As repulsive as it was for readers of this newspaper, and many people in the United States and around the planet, the election of Trump was not a complete aberration. Silvio Berlusconi, an equally execrable figure, was elected as the prime minister of Italy three times. And, of course, Jacob Zuma won two elections in the ANC and two national elections.
When oppressive, kleptocratic, incompetent or just shamelessly unscrupulous regimes are imposed with force, especially when that force is foreign or has foreign backing, the opposition frequently assumes the unsullied virtue of the people.
Rebellious courage has often been marshalled by declarations and charters that make their ringing declarations in the name of the people. But some of the most malignant political projects in modern times have built their authority on genuine popular enthusiasm.
This is one of the reasons why, in the wake of Modi, Brexit and Trump, commentators have often looked back to the 1930s. Adolf Hitler’s road to power began with a failed coup d’état and proceeded via street violence and the collective intoxication of radical nationalism animated by the vicious scapegoating of a vulnerable minority. But Hitler would not have ascended to power without electoral success. His Nazi party won more than six million votes in an election in September 1930, Hitler won more than 13‑million votes in a presidential election in April 1932 and the Nazis won almost 14‑million votes in July 1932.
When a figure like Trump wins an election, the ancient and permanent temptation on the part of elites to imagine that society is best served by their exclusive stewardship can undergo a rapid escalation. Among the multiple meanings surrounding the now ubiquitous presence of the term “populism” in contemporary political discourse is a clear desire to restore the authority of established elites.
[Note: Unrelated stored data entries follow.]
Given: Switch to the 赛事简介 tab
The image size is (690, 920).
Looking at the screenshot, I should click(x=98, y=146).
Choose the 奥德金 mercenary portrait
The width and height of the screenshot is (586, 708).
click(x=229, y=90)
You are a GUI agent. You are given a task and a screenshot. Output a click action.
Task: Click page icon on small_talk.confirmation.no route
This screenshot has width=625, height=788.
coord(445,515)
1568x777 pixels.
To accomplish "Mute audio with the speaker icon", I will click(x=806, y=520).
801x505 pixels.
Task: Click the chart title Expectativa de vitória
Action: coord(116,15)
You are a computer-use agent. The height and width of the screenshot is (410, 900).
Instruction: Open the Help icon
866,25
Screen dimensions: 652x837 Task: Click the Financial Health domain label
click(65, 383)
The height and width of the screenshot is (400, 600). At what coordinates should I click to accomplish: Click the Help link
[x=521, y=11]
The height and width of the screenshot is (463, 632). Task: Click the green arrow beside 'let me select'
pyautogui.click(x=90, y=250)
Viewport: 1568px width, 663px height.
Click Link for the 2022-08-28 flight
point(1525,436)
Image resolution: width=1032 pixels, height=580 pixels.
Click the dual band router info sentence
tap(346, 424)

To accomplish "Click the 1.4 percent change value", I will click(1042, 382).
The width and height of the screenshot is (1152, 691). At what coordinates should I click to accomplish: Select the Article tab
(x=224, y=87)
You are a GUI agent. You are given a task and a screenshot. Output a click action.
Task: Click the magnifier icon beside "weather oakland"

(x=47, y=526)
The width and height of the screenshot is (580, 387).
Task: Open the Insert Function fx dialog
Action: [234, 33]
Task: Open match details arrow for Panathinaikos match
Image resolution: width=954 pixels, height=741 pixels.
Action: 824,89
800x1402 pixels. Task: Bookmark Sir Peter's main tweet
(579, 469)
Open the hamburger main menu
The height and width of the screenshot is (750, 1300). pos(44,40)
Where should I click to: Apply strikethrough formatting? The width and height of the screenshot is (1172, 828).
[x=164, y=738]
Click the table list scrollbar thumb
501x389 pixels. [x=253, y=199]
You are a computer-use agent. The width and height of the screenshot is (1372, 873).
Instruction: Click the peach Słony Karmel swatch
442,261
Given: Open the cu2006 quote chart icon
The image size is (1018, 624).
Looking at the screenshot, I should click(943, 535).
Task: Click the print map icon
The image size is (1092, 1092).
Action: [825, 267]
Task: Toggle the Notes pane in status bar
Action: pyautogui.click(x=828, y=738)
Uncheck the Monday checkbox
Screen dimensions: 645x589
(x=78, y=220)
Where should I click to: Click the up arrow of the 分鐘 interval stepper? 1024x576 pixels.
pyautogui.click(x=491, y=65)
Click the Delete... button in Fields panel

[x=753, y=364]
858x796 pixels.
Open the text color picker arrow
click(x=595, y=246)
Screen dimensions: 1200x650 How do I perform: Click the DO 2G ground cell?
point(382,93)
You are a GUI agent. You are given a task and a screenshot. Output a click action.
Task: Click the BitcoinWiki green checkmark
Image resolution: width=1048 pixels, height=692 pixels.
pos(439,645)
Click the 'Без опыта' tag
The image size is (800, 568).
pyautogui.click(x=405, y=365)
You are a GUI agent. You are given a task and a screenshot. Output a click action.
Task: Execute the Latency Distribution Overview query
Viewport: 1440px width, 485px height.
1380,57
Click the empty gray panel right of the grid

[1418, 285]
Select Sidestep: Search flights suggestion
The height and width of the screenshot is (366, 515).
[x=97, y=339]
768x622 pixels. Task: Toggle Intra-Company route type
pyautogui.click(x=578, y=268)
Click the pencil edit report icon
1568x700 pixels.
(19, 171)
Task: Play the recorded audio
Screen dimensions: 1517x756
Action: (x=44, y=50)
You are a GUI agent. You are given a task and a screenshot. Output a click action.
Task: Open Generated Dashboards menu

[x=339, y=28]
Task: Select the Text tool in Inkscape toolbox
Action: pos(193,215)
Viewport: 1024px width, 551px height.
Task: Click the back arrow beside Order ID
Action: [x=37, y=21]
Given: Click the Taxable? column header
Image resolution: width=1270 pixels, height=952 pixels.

This desire has often failed to take adequate measure of the extent to which new forms of populism, on the right and the left, emerged in response to the accumulation of wealth and power by elites.
In times of crisis, when the established order has lost its popular legitimacy, societies can reach a point at which containment is no longer viable and the only feasible route to some sort of resolution is the emergence of a new order.
It is often argued that, in Germany in the early 1930s, the Social Democrats made a critical mistake in deciding to support the governments of conservative leaders, such as the aristocrat Franz von Papen, as a bulwark against the Nazis. The communists, in turn, have been excoriated for accepting an instruction for Moscow to refrain from seeking to build a united front with the Social Democrats against the fascists.
More recently, it has been asserted that the Democrats could have defeated Trump if they had offered the electorate Bernie Sanders rather than Hillary Clinton. Similarly, in the United Kingdom it is Jeremy Corbyn, not another avatar of Tony Blair’s New Labour, that, to many, seems to be the real alternative to the Tories. This is not a universal phenomenon. Angela Merkel won the election in Germany last September as an “anti-populist” candidate.
But it is a broad feature of the moment that is often taken to indicate that, when consent for the economic and political order established after the Cold War breaks down, the most effective rival to forms of right-wing populism is not restoring the authority of old elites but affirming a democratic left-wing populism. The former tends to mobilise horizontal antagonisms by affirming a racially, ethnically or religiously exclusive conception of the people against vulnerable minorities. The latter tends to mobilise vertical antagonisms by affirming a more inclusive conception of the people against elites.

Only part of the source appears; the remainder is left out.